Section 1042 of the US Internal Revenue Code provides shareholders with the opportunity to defer (and potentially eliminate) capital gains taxes on the sale of stock to ESOPs and eligible worker-owned cooperatives. To take advantage of this unique benefit, a seller must reinvest their sale proceeds in a qualified replacement property (QRP). Commonly known as either a 1042 rollover or a 1042 exchange, the strategy is similar to a 1031 exchange of real estate.

 

Qualified Replacement Property Reinvestment

QRPs are securities issued by US operating corporations (with some exceptions). These may include:

  • Common stock
  • Convertible bonds
  • Corporate fixed-rate bonds
  • Corporate floating-rate notes
  • Certain real estate investments

US Treasury Bonds and mutual funds are not eligible for QRP reinvestment. Selling shareholders have 12 months post-closing to reinvest their proceeds in a QRP.

Eligibility

To qualify, sellers must own their company shares for at least three years before completing an ESOP sale. Following the transaction, an employee trust must hold at least 30% of the company's stock. Additionally, sellers and their immediate family members cannot participate in the employee stock ownership plan.
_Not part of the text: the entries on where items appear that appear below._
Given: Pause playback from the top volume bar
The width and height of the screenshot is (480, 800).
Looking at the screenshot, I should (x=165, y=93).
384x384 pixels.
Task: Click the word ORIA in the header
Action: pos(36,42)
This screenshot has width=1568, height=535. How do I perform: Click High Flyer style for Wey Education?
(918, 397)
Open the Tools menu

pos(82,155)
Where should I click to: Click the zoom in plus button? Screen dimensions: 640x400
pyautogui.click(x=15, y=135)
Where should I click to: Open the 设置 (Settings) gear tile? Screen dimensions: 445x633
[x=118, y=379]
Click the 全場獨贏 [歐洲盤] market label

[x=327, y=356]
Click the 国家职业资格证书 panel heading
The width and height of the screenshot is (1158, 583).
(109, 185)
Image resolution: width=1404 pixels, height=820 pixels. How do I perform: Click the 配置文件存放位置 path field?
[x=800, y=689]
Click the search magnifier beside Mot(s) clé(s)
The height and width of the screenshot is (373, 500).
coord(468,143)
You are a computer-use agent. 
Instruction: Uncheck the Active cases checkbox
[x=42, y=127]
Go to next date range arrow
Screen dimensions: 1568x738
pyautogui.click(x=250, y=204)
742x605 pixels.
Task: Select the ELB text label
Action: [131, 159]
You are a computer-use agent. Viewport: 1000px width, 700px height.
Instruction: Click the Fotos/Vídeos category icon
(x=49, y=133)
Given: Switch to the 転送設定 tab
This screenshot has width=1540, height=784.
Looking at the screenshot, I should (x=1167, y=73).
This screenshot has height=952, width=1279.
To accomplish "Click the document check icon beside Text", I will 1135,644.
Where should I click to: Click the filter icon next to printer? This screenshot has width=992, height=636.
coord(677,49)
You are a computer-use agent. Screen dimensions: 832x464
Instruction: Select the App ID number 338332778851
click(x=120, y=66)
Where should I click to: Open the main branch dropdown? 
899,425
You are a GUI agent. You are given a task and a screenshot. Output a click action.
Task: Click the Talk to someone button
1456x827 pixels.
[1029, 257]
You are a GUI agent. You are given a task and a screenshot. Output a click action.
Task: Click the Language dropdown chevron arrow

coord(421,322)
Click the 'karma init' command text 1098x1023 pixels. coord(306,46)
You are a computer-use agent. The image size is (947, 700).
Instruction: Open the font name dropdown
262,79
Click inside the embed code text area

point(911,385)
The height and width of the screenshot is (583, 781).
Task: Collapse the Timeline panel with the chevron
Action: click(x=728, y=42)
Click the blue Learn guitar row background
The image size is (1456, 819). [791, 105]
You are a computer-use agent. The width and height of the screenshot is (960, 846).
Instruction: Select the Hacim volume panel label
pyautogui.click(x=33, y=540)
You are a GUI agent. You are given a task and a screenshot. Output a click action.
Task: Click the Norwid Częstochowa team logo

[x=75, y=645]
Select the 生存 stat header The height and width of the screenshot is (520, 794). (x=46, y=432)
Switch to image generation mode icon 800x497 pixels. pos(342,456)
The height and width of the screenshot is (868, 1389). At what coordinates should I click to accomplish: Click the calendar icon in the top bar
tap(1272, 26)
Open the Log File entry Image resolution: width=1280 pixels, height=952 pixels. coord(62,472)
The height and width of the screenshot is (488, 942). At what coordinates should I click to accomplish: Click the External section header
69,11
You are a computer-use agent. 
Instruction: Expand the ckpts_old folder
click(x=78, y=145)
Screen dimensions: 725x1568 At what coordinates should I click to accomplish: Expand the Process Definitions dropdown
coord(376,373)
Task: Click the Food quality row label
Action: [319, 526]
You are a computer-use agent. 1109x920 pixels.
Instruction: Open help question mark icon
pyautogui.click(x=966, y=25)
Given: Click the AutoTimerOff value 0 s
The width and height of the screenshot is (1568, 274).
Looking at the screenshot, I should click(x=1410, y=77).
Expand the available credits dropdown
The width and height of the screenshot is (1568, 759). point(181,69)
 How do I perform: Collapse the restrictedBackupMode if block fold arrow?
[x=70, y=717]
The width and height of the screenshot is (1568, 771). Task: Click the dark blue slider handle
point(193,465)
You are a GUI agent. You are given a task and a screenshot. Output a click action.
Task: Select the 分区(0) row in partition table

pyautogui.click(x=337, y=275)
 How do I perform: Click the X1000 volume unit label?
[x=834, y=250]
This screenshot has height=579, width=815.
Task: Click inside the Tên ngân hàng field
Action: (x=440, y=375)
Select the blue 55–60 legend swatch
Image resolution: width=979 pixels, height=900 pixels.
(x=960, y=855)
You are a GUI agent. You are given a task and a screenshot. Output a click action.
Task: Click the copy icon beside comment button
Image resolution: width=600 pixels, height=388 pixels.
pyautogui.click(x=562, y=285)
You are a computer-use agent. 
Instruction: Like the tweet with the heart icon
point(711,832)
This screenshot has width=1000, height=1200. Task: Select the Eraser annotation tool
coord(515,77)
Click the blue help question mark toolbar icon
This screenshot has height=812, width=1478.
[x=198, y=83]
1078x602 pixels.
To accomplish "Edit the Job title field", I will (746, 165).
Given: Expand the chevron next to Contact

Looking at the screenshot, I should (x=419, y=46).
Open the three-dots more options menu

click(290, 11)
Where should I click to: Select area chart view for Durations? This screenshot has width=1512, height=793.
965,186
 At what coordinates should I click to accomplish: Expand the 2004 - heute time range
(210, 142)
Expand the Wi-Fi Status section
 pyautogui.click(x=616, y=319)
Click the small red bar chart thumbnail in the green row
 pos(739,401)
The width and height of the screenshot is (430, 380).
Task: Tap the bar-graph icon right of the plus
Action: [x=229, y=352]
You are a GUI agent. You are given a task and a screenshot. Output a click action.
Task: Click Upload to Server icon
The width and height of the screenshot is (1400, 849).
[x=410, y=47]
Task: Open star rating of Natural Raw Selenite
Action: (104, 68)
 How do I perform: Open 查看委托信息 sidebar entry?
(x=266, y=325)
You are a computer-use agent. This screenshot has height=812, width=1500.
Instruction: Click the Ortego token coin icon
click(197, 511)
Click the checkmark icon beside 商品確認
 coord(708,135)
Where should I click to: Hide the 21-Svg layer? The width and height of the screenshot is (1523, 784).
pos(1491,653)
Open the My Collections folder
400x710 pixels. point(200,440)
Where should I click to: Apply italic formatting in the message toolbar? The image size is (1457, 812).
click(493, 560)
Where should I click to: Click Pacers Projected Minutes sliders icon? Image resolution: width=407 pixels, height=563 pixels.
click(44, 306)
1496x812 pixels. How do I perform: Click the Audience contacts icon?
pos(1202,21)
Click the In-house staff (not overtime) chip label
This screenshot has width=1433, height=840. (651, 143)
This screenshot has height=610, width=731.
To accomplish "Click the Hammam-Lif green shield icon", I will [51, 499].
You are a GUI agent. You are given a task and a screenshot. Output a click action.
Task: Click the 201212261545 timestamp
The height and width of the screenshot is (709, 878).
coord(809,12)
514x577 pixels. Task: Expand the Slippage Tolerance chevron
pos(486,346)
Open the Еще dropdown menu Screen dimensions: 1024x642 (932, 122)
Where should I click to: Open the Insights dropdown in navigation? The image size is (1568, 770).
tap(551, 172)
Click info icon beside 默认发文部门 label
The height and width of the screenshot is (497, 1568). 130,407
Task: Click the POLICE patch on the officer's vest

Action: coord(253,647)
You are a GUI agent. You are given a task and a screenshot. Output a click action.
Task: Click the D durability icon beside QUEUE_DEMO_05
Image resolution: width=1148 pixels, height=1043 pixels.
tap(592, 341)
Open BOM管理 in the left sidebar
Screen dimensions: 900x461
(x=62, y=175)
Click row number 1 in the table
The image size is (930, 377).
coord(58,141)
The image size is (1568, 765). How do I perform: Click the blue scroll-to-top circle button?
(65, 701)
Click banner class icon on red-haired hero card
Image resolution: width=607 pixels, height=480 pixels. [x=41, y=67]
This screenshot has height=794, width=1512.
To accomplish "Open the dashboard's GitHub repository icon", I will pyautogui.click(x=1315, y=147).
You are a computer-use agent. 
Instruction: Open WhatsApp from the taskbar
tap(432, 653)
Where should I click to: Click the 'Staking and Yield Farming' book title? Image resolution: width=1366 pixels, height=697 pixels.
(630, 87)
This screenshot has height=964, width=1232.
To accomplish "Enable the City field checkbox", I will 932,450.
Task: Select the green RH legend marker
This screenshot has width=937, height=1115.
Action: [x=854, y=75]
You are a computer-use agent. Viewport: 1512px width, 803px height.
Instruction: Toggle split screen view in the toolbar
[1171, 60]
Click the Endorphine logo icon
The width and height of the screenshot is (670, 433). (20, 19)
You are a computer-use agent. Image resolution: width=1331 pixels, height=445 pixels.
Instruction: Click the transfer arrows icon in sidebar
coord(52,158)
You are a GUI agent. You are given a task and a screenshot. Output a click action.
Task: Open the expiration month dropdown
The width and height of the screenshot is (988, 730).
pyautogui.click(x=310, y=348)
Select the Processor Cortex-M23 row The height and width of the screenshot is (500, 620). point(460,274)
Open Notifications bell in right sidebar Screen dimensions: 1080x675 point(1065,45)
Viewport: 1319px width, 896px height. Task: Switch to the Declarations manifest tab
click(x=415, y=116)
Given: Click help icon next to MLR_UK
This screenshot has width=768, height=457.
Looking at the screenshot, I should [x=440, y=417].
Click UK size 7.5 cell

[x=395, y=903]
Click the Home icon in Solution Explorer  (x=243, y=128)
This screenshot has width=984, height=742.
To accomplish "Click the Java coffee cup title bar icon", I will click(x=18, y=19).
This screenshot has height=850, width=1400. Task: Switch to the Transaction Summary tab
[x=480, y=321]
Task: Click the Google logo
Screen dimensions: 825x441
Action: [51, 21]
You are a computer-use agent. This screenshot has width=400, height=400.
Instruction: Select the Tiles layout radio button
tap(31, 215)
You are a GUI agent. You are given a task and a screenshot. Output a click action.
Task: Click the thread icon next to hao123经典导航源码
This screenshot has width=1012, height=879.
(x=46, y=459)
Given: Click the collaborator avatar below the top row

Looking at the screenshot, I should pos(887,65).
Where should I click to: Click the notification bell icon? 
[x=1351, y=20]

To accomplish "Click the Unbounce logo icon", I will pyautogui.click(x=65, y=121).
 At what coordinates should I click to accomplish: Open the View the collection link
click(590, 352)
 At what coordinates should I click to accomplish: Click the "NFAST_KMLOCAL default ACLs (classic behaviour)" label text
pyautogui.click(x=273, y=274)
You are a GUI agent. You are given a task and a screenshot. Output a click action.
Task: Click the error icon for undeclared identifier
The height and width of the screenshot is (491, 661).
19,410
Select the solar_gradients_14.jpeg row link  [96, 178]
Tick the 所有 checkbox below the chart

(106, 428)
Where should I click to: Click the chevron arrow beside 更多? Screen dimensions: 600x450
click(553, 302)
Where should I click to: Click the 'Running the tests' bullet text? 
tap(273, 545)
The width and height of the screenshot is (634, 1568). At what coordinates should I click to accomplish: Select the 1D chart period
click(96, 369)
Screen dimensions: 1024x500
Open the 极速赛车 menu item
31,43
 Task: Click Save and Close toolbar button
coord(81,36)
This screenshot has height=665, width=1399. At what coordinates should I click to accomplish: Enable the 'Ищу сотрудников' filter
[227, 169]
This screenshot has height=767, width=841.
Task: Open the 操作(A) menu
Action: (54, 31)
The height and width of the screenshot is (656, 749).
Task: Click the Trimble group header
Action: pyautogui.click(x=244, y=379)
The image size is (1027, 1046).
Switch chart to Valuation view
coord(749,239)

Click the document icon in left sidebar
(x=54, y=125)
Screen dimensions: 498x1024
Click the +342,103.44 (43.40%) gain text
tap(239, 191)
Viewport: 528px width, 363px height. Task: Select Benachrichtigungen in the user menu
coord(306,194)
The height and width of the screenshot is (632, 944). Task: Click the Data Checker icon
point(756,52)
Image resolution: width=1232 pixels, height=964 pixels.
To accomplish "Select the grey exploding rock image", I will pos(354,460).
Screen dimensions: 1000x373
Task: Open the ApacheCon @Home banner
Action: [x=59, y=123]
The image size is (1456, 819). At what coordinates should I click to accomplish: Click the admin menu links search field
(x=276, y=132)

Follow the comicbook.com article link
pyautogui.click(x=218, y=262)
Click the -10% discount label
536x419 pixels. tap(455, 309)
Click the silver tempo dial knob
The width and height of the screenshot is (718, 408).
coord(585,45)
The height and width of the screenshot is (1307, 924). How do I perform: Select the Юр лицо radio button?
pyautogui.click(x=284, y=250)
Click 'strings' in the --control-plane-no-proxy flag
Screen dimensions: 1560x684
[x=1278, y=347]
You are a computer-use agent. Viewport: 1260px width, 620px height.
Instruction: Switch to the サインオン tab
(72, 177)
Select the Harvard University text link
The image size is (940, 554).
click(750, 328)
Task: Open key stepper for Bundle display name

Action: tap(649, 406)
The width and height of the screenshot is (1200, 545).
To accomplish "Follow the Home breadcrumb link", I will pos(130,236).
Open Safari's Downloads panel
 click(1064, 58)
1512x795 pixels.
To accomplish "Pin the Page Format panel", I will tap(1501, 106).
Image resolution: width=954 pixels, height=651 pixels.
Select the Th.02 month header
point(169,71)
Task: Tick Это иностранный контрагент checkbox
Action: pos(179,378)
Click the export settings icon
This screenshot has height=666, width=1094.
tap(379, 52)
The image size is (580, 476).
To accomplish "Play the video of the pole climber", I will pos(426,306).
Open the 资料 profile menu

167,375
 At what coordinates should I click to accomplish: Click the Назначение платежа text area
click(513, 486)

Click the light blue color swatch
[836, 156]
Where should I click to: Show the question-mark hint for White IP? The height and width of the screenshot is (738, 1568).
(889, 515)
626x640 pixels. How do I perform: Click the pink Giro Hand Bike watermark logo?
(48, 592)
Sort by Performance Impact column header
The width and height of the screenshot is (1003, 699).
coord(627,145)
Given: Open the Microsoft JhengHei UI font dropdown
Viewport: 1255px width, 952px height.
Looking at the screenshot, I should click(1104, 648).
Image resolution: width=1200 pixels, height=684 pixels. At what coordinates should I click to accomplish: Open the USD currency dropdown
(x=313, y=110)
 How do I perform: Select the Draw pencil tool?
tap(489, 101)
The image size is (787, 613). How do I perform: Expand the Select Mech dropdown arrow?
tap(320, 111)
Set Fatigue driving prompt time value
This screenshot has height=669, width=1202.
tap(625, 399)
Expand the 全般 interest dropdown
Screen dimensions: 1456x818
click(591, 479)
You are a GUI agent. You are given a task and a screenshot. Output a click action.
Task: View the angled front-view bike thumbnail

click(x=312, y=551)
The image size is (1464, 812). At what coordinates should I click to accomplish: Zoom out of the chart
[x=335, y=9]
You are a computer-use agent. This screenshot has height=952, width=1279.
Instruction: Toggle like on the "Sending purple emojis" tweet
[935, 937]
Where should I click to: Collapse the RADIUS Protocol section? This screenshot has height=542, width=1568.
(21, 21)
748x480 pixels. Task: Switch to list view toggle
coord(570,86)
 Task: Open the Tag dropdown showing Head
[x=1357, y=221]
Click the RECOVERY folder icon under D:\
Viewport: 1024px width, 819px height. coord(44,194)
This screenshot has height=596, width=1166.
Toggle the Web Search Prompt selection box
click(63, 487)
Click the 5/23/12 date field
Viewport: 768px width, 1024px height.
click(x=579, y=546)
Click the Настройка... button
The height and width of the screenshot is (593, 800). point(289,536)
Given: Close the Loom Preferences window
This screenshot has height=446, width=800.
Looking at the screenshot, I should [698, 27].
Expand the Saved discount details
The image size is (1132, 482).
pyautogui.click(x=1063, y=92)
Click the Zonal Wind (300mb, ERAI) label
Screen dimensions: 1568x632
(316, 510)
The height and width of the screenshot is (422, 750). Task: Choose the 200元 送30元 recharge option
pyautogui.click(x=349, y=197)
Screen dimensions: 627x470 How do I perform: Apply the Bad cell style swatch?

Corporate Structure and 1042 Exchanges

For a seller to take full advantage of a 1042 rollover, their company must close its ESOP transaction as a C corporation. While S corporation shareholders are also entitled to a tax deferral, QRP reinvestment is limited to 10% of their sale proceeds. The remainder is subject to standard capital gains taxes.

Purchasing QRPs on Margin

Many qualified replacement properties can be purchased on margin. The portion of a QRP investment financed by a monetization loan is treated the same as the original ESOP sale proceeds. This enables selling shareholders to access the majority of their newfound liquidity without incurring capital gains burdens. These funds can be used at the selling shareholder's discretion and reinvested in more active strategies.

Trading QRPs

If an investor sells their qualified replacement property, capital gains taxes on the initial ESOP transaction can be triggered and owed. However, if an investor holds a QRP until death, the investment receives a step-up in basis and can then be sold without triggering taxes. Gifts of QRPs and transfers tied to divorces also do not qualify as taxable dispositions. As a result, 1042 exchanges have clear estate planning benefits.

 

Congressional Support for 1042 Rollovers

It's hard to predict future tax code changes, but Section 1042 is likely here to stay. Congress first codified the ESOP benefit in 1986. It has since expanded the tax incentive multiple times through bipartisan legislation. Lawmakers passed the most recent amendment to 1042 eligibility in December 2022.

Additional tax code changes may occur during the life of a qualified replacement property investment. Nonetheless, a QRP investment should still offer tax-advantaged upside to selling shareholders compared to a capital gains tax payout.

That's a comforting calculation for business owners seeking ESOP-led liquidity events and diversification opportunities. As they say, "It's not what you make; it's what you keep." The opportunity to defer or eliminate capital gains burdens on an employee stock ownership plan sale can give these strategies a unique leg up vis-à-vis other M&A transactions.